§ **INSTRUCTION**:
Reproduce the records from the start through the line containing "pos(192,218)", switching "bedroom" to "sleeping room" wherever it occurs and leaving everything else unchanged.

== DATA LINES ==

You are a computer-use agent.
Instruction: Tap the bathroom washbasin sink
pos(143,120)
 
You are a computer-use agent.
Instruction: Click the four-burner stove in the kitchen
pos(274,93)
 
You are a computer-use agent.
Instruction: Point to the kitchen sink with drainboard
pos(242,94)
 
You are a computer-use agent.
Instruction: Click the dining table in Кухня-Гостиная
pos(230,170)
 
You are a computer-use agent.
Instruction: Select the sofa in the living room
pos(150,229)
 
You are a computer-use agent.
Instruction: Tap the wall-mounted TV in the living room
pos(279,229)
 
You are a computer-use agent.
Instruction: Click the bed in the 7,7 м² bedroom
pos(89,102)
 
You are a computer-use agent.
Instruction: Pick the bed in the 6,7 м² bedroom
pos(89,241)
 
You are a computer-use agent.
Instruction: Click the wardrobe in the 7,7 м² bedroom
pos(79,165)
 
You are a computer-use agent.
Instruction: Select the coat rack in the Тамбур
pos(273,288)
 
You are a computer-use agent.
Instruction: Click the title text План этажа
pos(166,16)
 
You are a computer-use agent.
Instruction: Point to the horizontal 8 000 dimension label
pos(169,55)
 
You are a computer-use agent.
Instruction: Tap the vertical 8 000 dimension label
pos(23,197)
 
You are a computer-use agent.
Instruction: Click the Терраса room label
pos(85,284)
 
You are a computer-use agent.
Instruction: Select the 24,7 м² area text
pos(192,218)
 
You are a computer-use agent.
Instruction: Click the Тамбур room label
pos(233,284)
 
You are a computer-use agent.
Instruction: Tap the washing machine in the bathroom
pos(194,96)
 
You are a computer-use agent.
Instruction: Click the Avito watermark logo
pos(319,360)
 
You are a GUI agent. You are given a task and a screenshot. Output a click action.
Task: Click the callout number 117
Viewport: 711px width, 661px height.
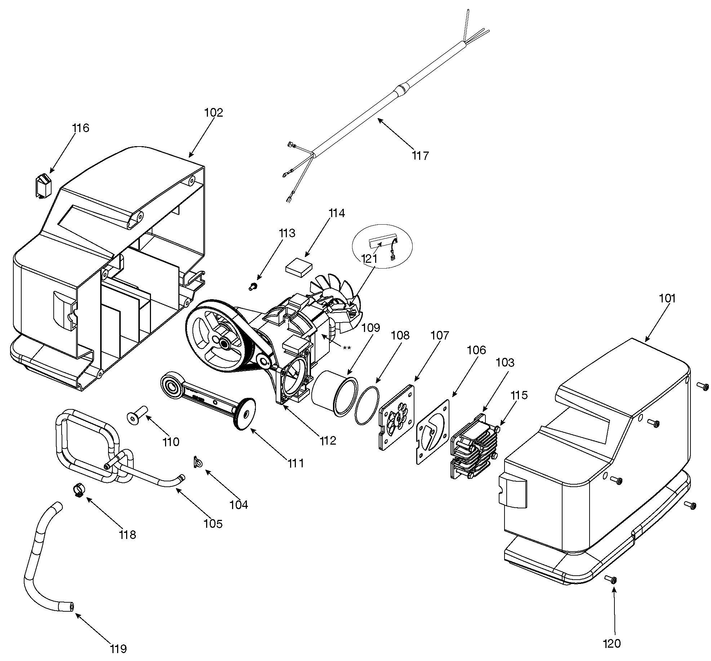click(421, 156)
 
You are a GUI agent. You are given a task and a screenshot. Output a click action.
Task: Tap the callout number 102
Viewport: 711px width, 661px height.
click(214, 113)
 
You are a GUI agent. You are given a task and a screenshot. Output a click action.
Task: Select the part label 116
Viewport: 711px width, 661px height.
click(80, 128)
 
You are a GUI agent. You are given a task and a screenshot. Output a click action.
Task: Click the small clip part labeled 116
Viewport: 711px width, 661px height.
click(43, 186)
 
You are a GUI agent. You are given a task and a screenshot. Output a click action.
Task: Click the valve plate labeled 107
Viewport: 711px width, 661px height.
click(396, 417)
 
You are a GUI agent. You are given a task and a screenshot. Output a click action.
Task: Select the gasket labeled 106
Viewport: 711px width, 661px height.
click(434, 431)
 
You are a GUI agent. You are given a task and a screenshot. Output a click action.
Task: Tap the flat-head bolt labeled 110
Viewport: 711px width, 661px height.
click(138, 414)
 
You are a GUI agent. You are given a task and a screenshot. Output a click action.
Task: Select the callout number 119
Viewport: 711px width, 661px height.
click(118, 649)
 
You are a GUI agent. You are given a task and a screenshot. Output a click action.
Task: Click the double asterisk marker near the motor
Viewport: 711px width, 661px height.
click(347, 348)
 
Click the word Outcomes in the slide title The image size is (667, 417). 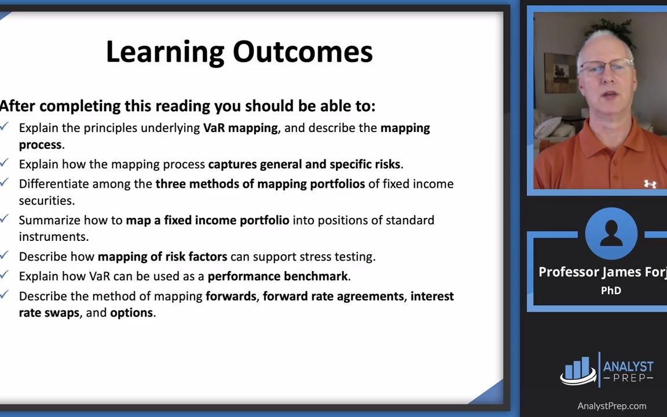[x=302, y=52]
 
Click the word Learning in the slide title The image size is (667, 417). [x=165, y=53]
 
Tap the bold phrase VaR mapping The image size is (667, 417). [x=240, y=128]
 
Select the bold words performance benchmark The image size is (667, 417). [x=277, y=276]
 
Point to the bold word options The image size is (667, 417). [x=131, y=313]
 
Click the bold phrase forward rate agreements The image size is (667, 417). [x=333, y=296]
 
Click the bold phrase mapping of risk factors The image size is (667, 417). [x=163, y=257]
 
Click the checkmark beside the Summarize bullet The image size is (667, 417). [x=4, y=219]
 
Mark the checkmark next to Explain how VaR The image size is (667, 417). [x=4, y=275]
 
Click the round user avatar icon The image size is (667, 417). [x=611, y=233]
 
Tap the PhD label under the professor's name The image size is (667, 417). [x=611, y=291]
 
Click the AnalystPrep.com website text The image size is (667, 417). [x=611, y=406]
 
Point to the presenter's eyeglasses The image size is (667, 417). [x=606, y=67]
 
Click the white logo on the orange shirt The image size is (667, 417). [x=650, y=184]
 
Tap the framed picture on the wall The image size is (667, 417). [x=560, y=73]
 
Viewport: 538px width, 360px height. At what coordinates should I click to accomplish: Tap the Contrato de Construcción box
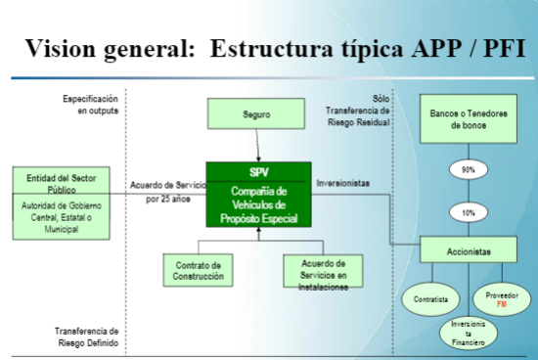point(200,270)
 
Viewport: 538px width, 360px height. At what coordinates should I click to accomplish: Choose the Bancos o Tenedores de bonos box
point(468,119)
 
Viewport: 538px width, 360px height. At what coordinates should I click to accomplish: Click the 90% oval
point(468,170)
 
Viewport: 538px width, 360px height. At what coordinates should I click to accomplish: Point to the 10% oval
point(468,211)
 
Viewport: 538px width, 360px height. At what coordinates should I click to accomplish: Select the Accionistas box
point(468,250)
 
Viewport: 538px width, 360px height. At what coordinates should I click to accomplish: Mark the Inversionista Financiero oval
point(468,332)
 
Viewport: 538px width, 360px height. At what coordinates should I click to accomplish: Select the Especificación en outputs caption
point(91,105)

===

§ **RESPONSE TO THIS EXERCISE**:
You are a computer-use agent.
Instruction: Tap the bathroom washbasin sink
pos(143,120)
 
You are a computer-use agent.
Instruction: Click the four-burner stove in the kitchen
pos(274,93)
 
You are a computer-use agent.
Instruction: Point to the kitchen sink with drainboard
pos(242,94)
 
You are a computer-use agent.
Instruction: Click the dining table in Кухня-Гостиная
pos(230,170)
 
You are a computer-use agent.
Instruction: Select the sofa in the living room
pos(150,229)
 
You are a computer-use agent.
Instruction: Tap the wall-mounted TV in the living room
pos(279,229)
 
You are a computer-use agent.
Instruction: Click the bed in the 7,7 м² sleeping room
pos(89,102)
 
You are a computer-use agent.
Instruction: Pick the bed in the 6,7 м² sleeping room
pos(89,241)
 
You are a computer-use agent.
Instruction: Click the wardrobe in the 7,7 м² sleeping room
pos(79,165)
 
You are a computer-use agent.
Instruction: Select the coat rack in the Тамбур
pos(273,288)
 
You are a computer-use agent.
Instruction: Click the title text План этажа
pos(166,16)
 
You are a computer-use agent.
Instruction: Point to the horizontal 8 000 dimension label
pos(169,55)
 
You are a computer-use agent.
Instruction: Tap the vertical 8 000 dimension label
pos(23,197)
 
You are a computer-use agent.
Instruction: Click the Терраса room label
pos(85,284)
 
You are a computer-use agent.
Instruction: Select the 24,7 м² area text
pos(192,218)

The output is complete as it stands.